Diese wurde im Anschluss nach einer umfangreichen Versorgung in das Zentralklinikum Villingen-Schwenningen gefahren.

Die weitere Aufgabe der Feuerwehr beschränkte sich auf das Absichern der Unfallstelle und das Aufnehmen von auslaufenden Betriebsstoffen. Nach Freigabe durch den Verkehrsunfalldienst der Polizeidirektion wurde die Straße von Trümmerteilen geräumt und umfangreich gesäubert. Der erheblich beschädigte Audi A4 musste von einem Abschleppunternehmen geborgen werden.

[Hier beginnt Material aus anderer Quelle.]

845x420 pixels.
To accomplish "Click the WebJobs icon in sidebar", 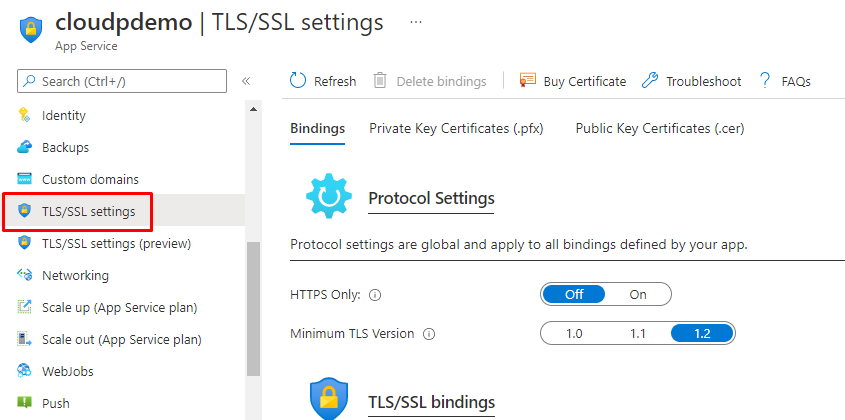I will (x=25, y=371).
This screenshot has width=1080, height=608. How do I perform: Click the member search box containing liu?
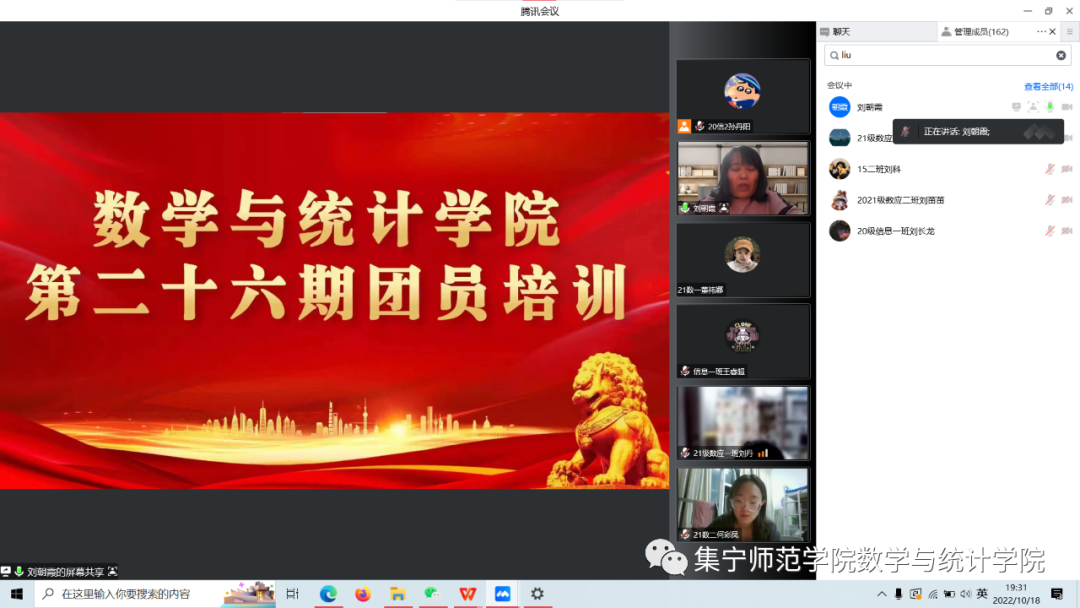(x=940, y=56)
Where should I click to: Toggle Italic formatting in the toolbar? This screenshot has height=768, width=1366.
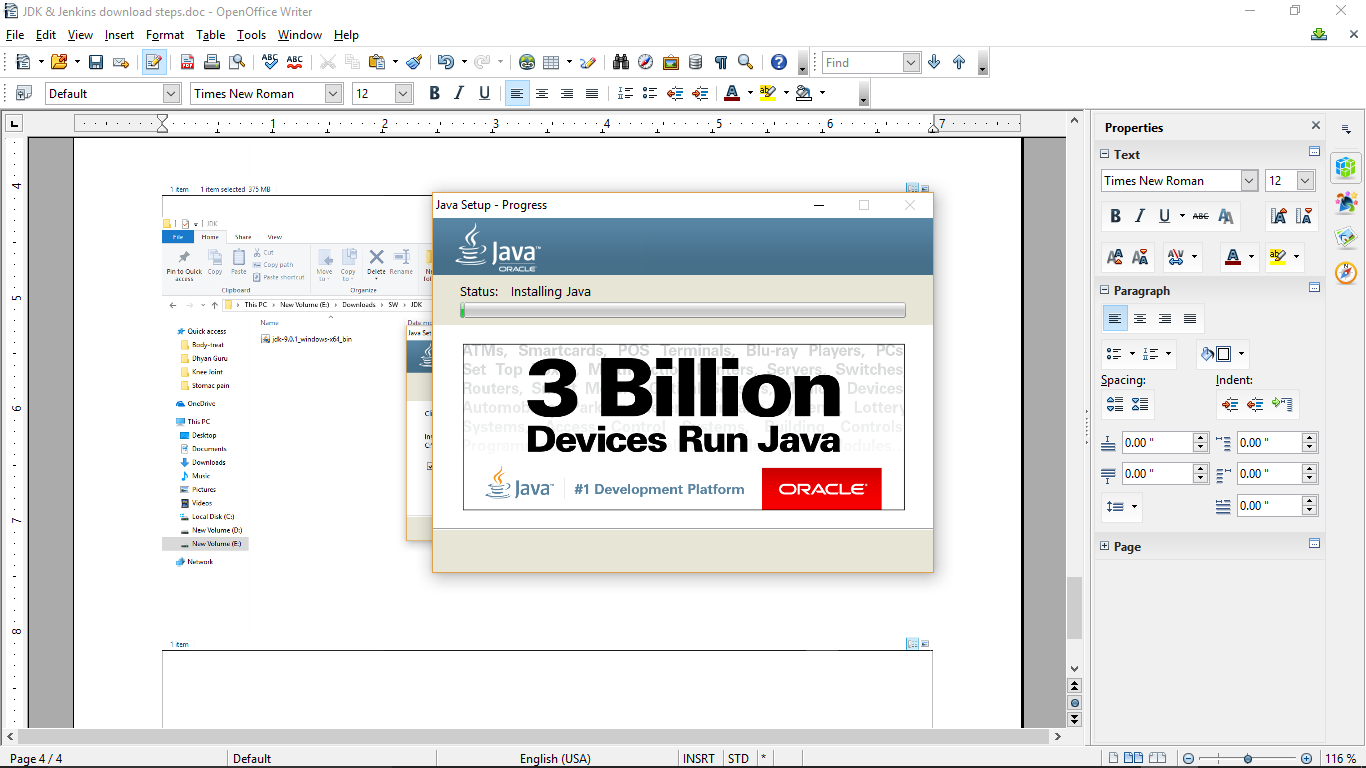pos(458,93)
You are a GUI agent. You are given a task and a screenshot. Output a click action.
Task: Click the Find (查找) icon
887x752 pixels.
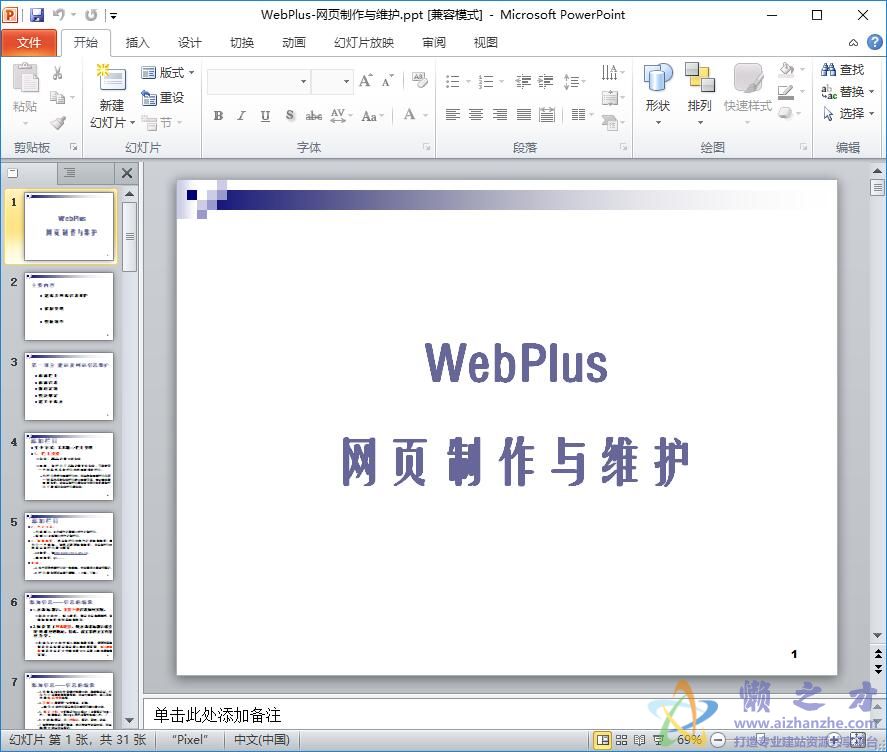point(846,70)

Der Unfallverursacher, der allein im Fahrzeug in Richtung Spaichingen fuhr, übersteuerte nach ersten Ermittlungen aus Unachtsamkeit seinen Wagen und prallte gegen das im abgesperrten Bereich der Baustelle gelagerte Baumaterial. Während der Rettung des zunächst Schwerverletzten und der Unfallaufnahme, wurde die Bundesstraße 14 für den Verkehr gesperrt.

Der 21 Jahre alte Autofahrer verstarb im Zentralklinikum in Villingen-Schwenningen an den Folgen seiner schweren Verletzungen.